◆ How to complete this task ◆
Once the line holding "Instruction: Click the" appears, repeat it and each line after it to the end of the data, exactly and with nothing else; pictures stay out.

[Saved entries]
»»
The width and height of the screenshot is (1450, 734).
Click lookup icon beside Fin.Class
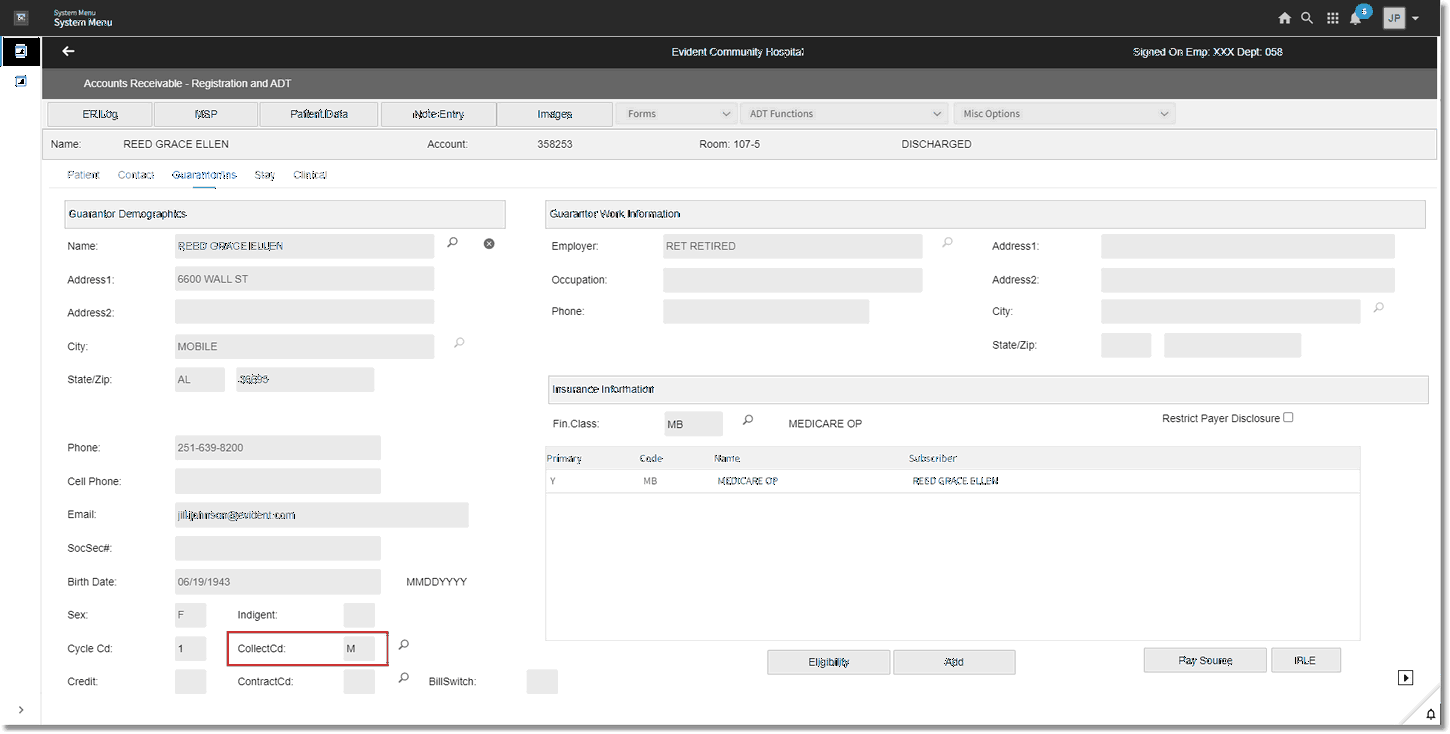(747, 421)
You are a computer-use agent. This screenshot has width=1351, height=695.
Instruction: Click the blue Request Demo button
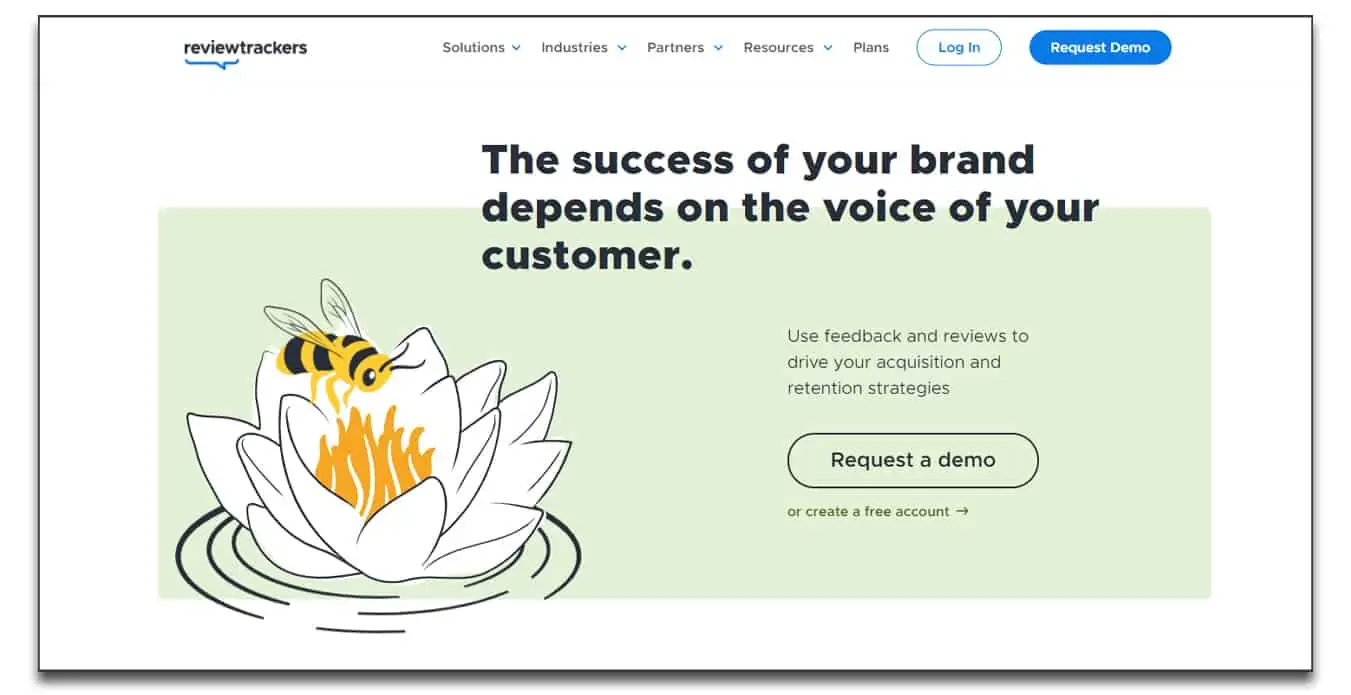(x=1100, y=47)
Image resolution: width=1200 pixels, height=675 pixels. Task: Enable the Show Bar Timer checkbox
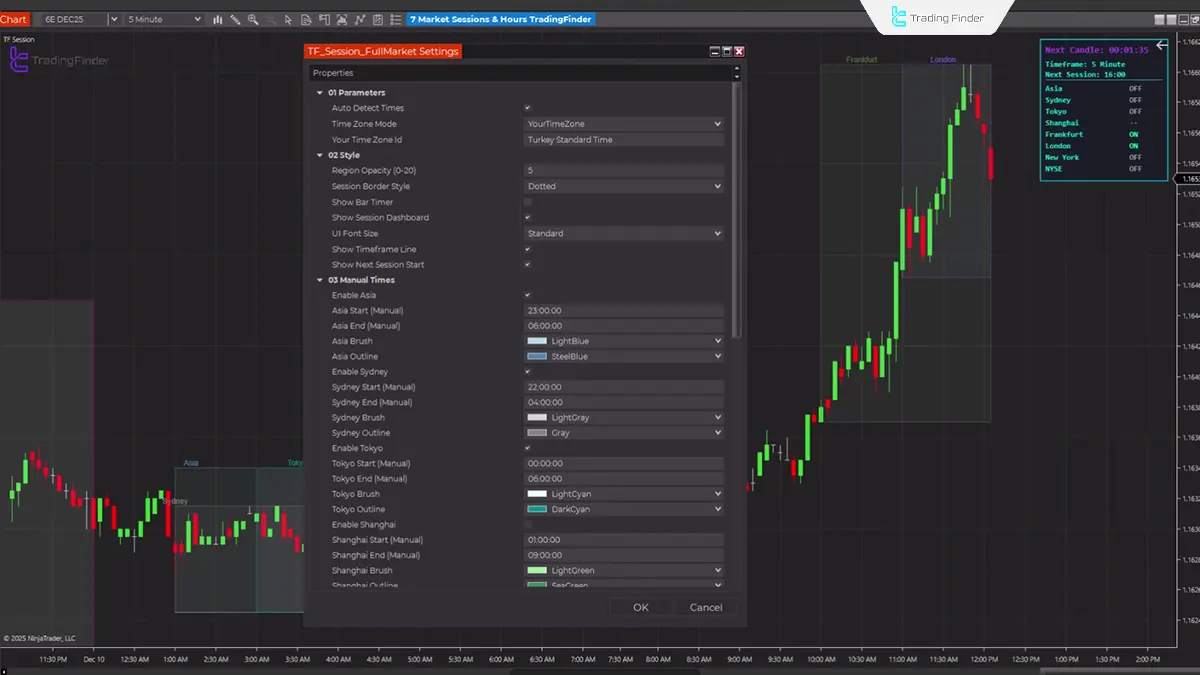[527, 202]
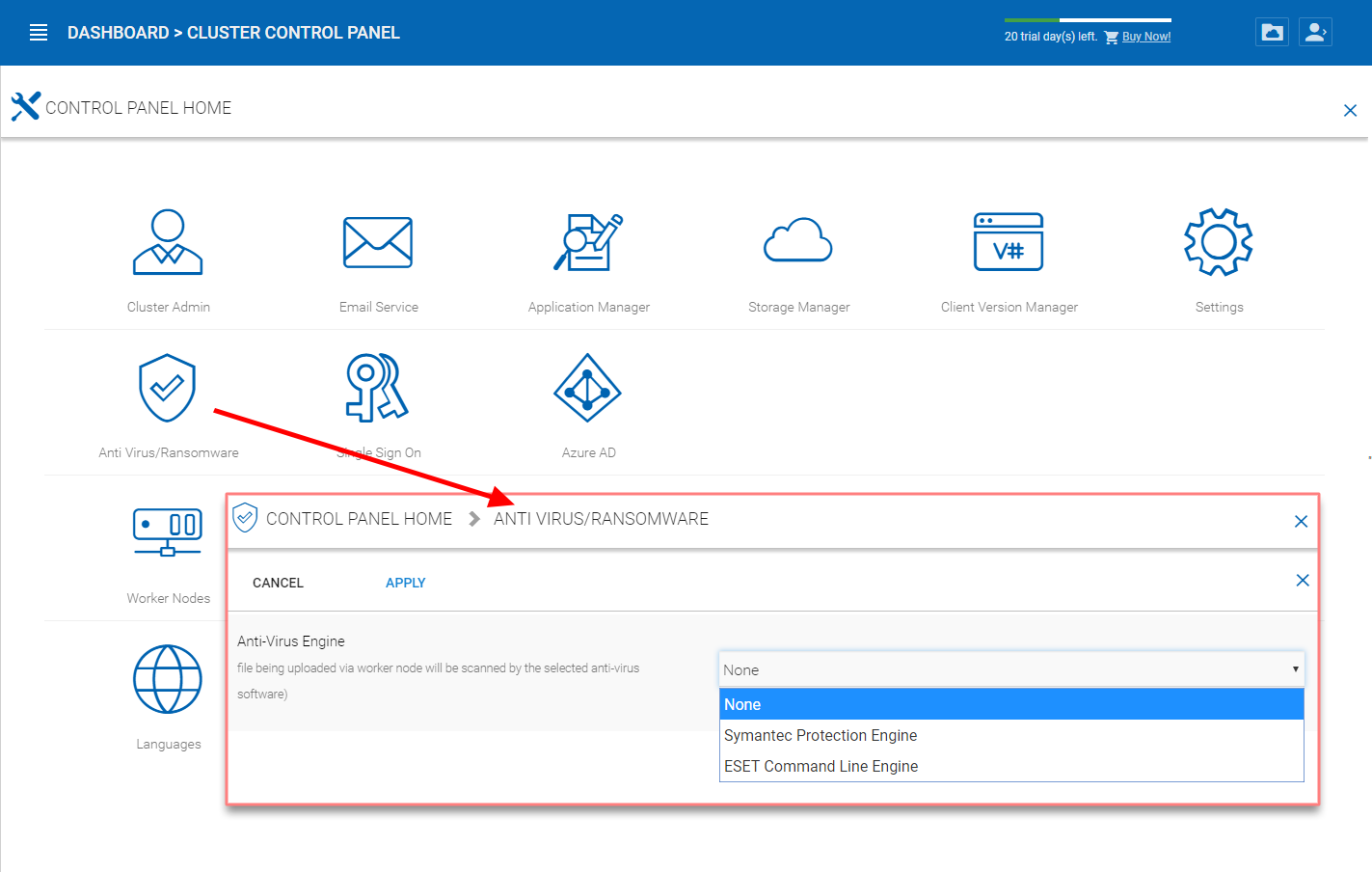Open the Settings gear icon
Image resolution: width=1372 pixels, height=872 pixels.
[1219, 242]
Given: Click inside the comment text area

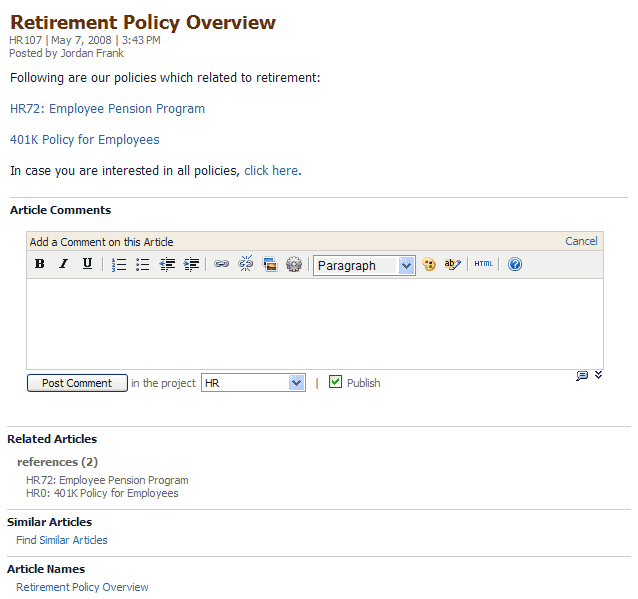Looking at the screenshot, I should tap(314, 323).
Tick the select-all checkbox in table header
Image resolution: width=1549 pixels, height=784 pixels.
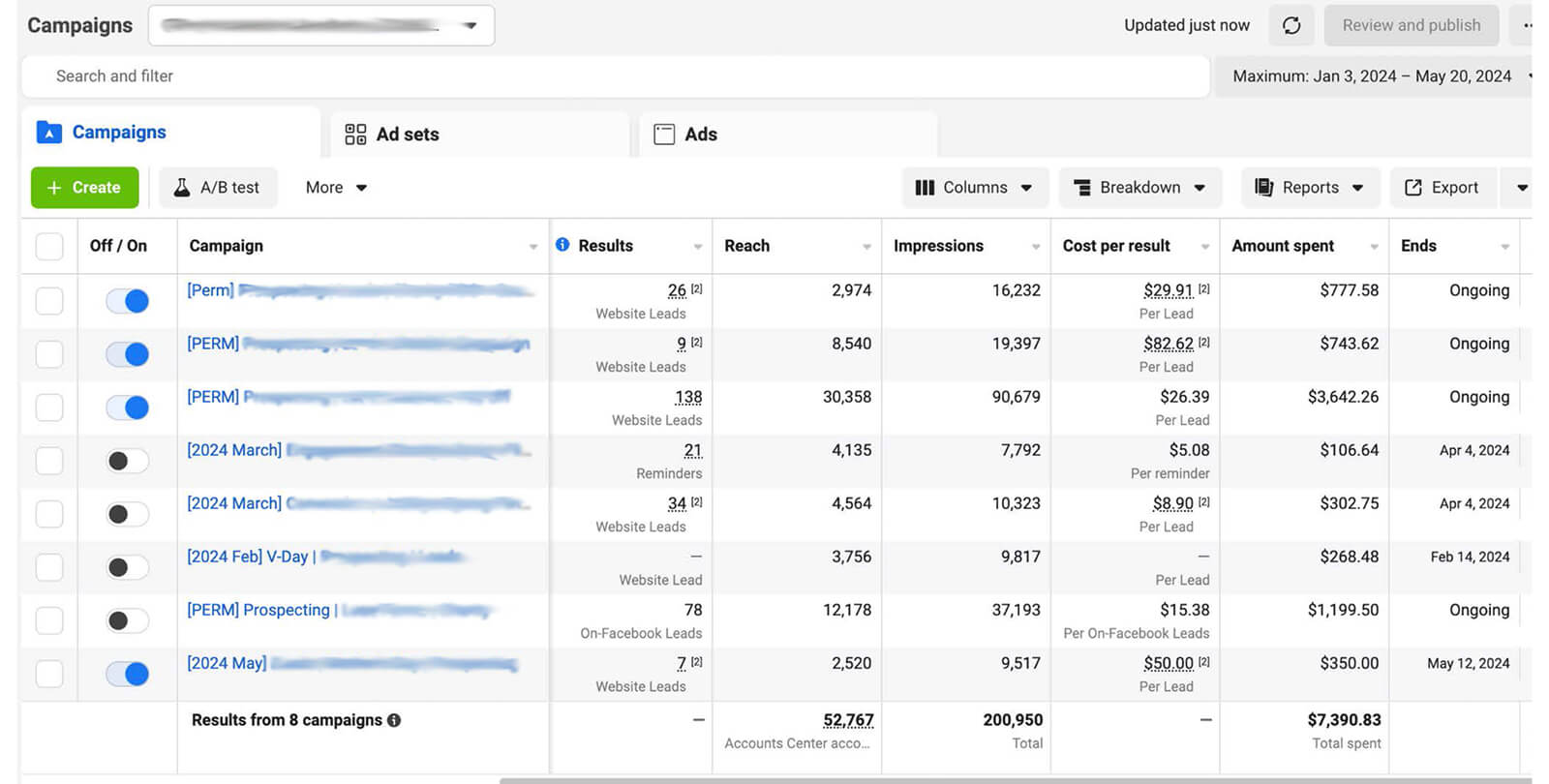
««
◆ Finished exercise ◆
Instruction: Click the blue Request Demo button
(x=1100, y=47)
Image resolution: width=1200 pixels, height=675 pixels. Task: Enable the Show Bar Timer checkbox
[527, 202]
Open the Settings gear icon
Image resolution: width=1372 pixels, height=872 pixels.
[1219, 242]
Given: Click inside the comment text area

Looking at the screenshot, I should tap(314, 323).
Tick the select-all checkbox in table header
Image resolution: width=1549 pixels, height=784 pixels.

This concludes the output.